Harbourmaster of Port Jackson
- In office 25 January 1821 – 15 February 1842
- Succeeded by: Thomas Watson

Personal details
- Born: 1786
- Died: 9 January 1863 (aged 76–77) Newbury, Sutton Forest, New South Wales

= John Nicholson (harbourmaster) =

Australian harbourmaster (1786–1863)

John Nicholson (1786 – 9 January 1863) was an Australian harbourmaster of Port Jackson.

== Biography ==
In 1804, Nicholson entered the Royal Navy, and became employed on HMS Ariadne, off the coast of France. He was frequently in action with the French flotillas from 1805 to 1806, and on the North Sea station in HMS Elbe. In the latter part of 1807, he was captured by the Dutch, and kept closely confined. In 1809, he escaped from Breda aboard an American ship, and joined the commander-in-chief, Sir Richard Strachan on board HMS San Domingo.
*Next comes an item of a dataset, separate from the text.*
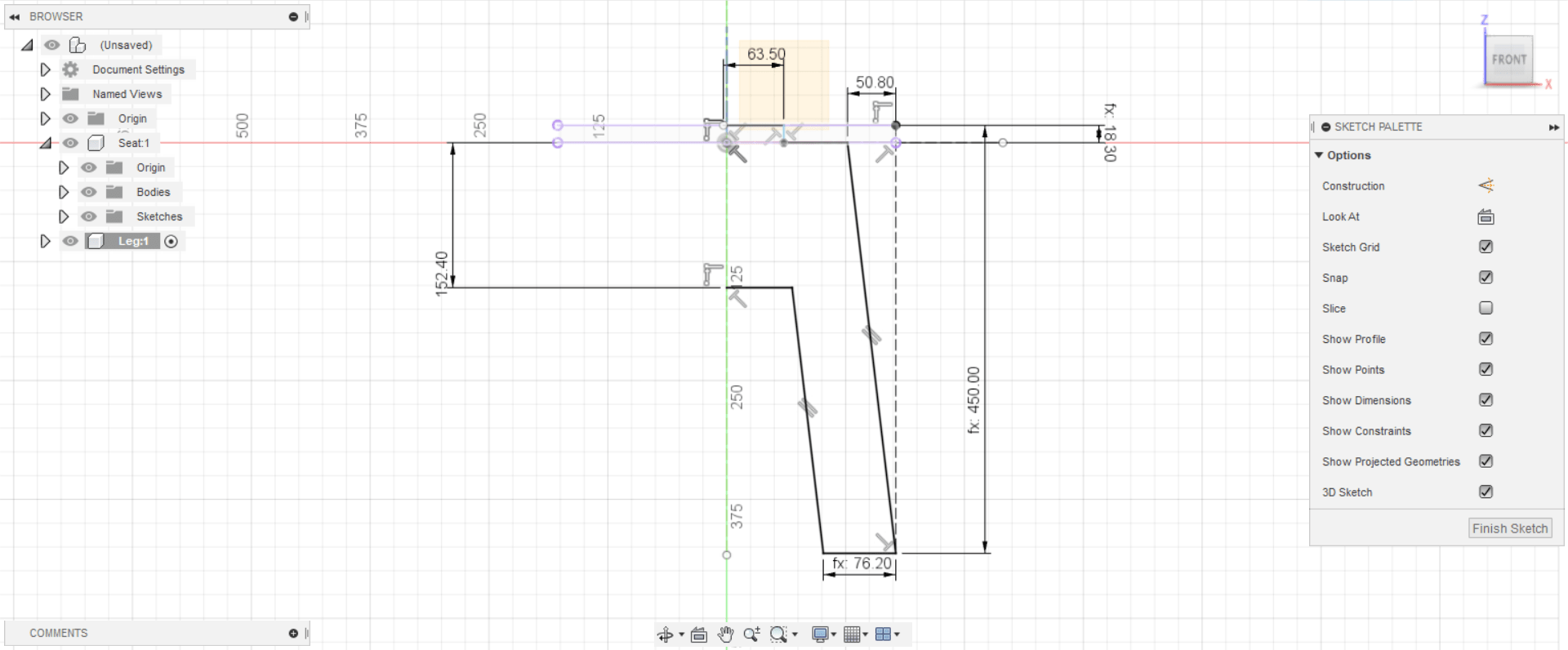Expand the Sketches folder under Seat:1
1568x650 pixels.
64,216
In 1810, he was appointed the second master of HMS Cracker, and in 1811, was appointed master of HMS Royalist, under Captain George Downie. He continued to be appointed master of several ships: HMS Nemesis, in 1812, HMS Pique, in 1813, and HMS Venerable, in 1814, respectively.
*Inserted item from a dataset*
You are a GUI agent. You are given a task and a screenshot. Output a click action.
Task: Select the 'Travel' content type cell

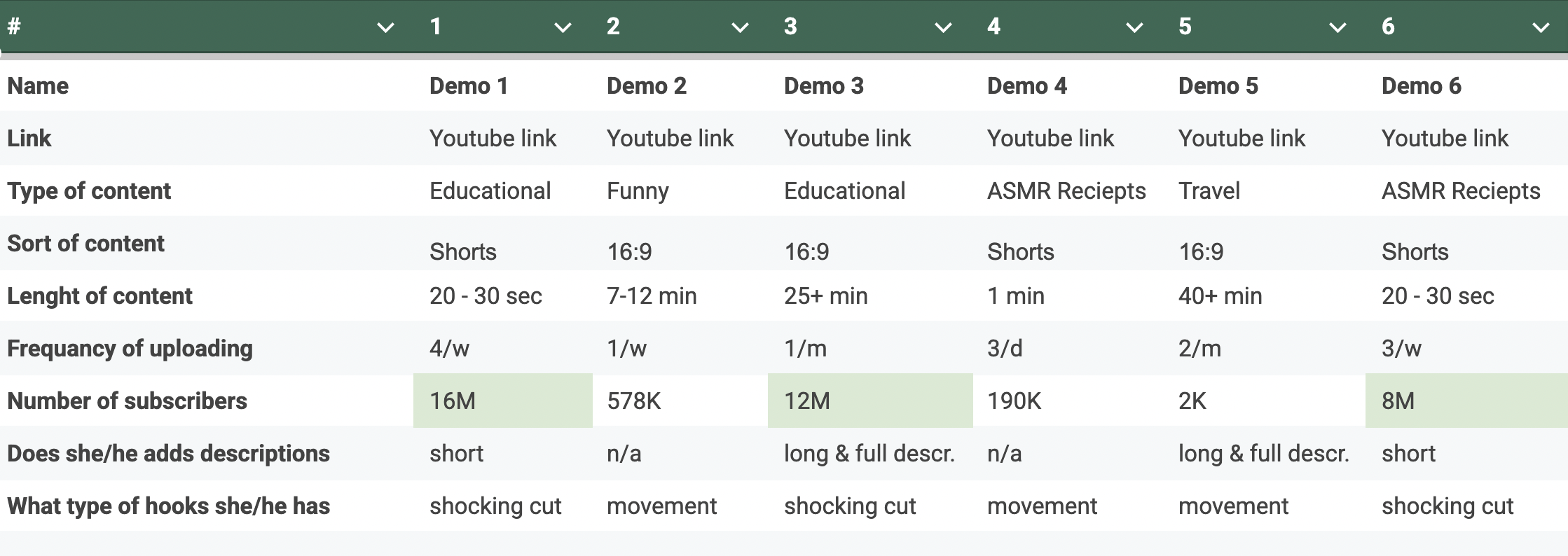[1209, 191]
Nicholson arrived in New South Wales in 1817, and was soon appointed to the command of the brig Active, in which he took several missionary families to Tahiti. He distributed several more families on the various islands on the ship Hawse, and took the first coffee plants to Norfolk Island.
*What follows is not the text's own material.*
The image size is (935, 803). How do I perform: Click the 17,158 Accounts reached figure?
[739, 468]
John Nicholson was appointed harbourmaster and master attendant of Port Jackson on 25 January 1821. Nicholson was responsible for the management of vessels in Port Jackson; this included the proper berthing and movement of vessels between anchorage points.

In 1822, Nicholson was awarded a 700-acre estate named 'Newbury' at Sutton Forest for refloating the brig Lady Nelson from the bar of the Hastings River. It is reported that he had chosen the name because his neighbour had named his estate 'Oldbury'.

In 1823 or 1824, John Nicholson, alongside John Bingle, designed the National Colonial Flag, which served as a forerunner for many future Australian flag designs. In 1826, James Herd sailed into Wellington Harbour, New Zealand, reportedly giving the harbour its first European name, naming it 'Port Nicholson' after John Nicholson.

In 1829, Nicholson designed a set of maritime flag signals to be used in Port Jackson. He resigned as harbourmaster, due to ill health, on 15 February 1842, and was succeeded by Thomas Watson the following day. He was given a pension of £200 a year.

Nicholson also served as a justice of the peace for up to seventeen years.

John Nicholson died on 9 January 1863 at his estate, Newbury, leaving a widow and a large family. His death notice, as published in the Empire and The Sydney Morning Herald, recorded his age at his time of death as 75 years old, however, this would conflict with reports that he was born in 1786.